+++ Provided records

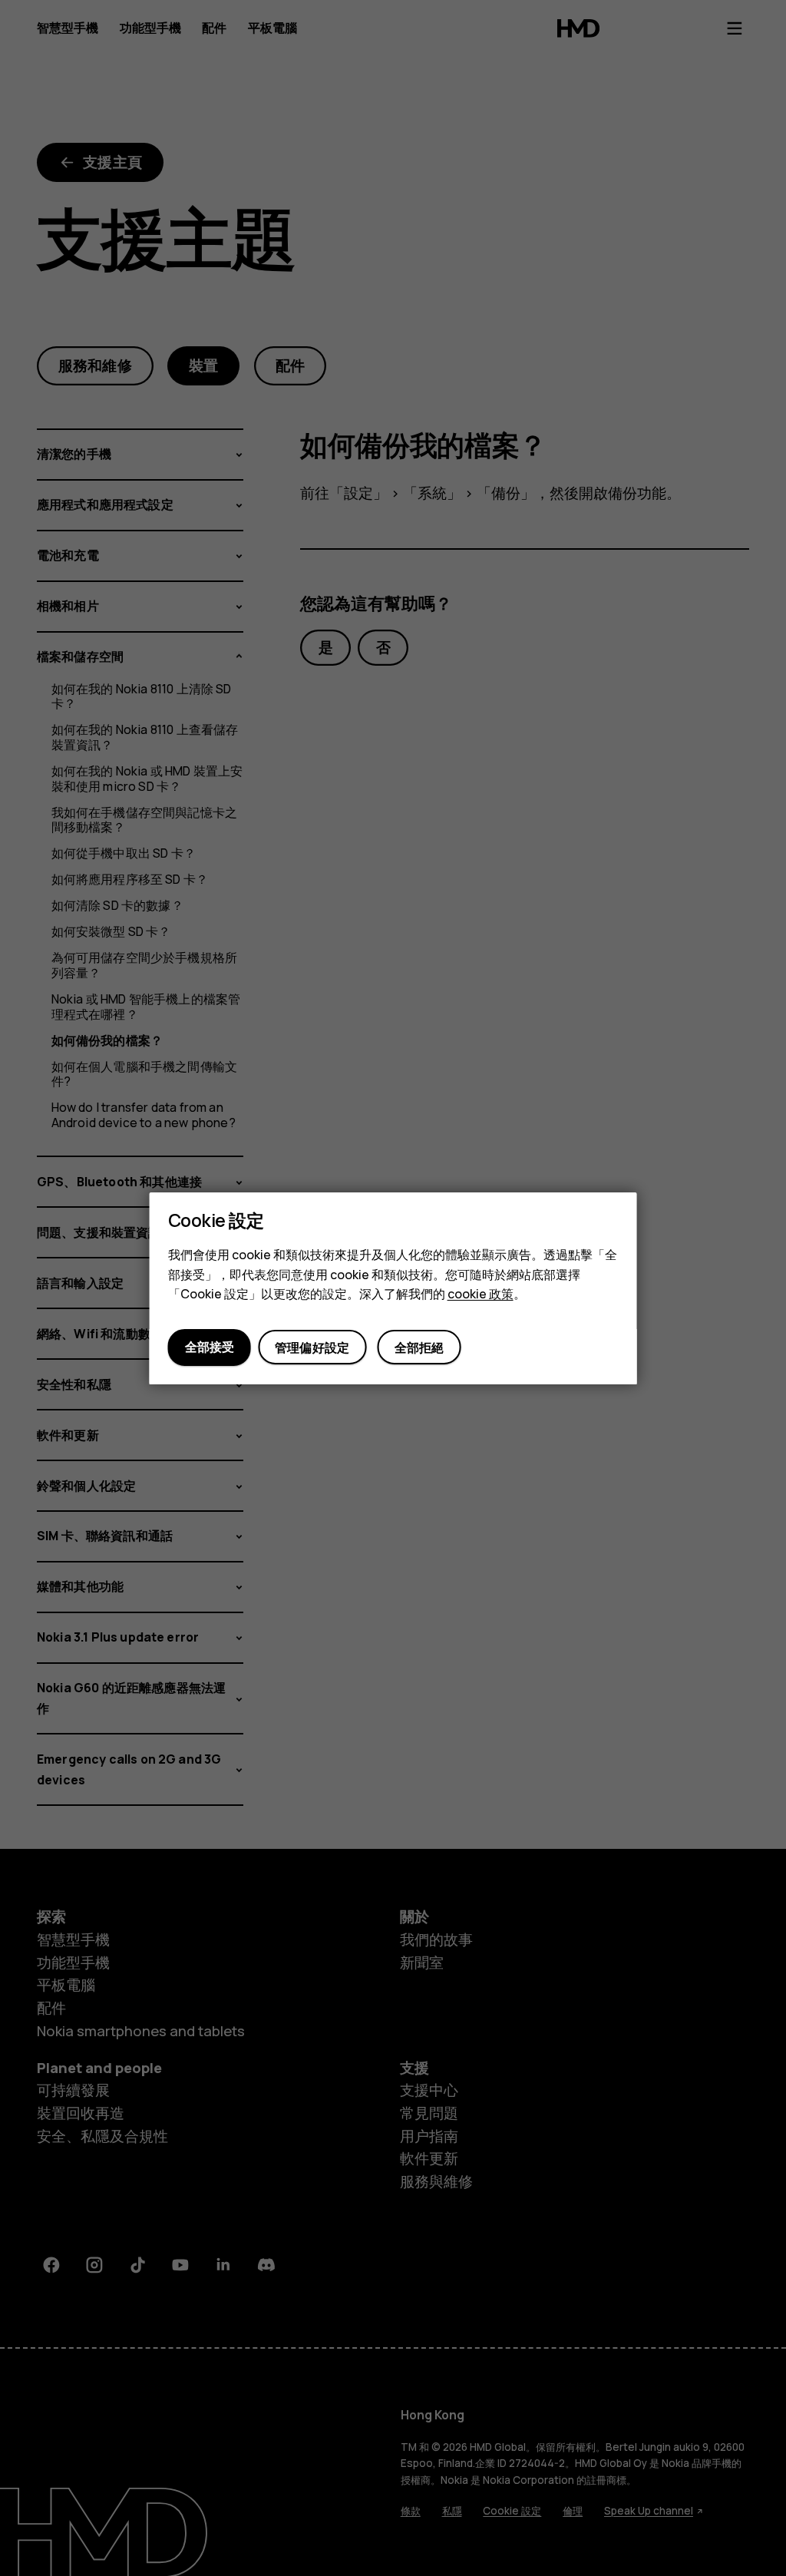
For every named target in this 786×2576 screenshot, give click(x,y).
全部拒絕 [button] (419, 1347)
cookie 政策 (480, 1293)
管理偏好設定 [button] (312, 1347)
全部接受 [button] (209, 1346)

++++++

> _Goal of the exercise_:
All of the data gets printed again exactly; the pictures do not.

> _Output of the task_:
For every named target in this 786×2576 screenshot, give click(x,y).
全部拒絕 [button] (419, 1347)
cookie 政策 (480, 1293)
管理偏好設定 [button] (312, 1347)
全部接受 [button] (209, 1346)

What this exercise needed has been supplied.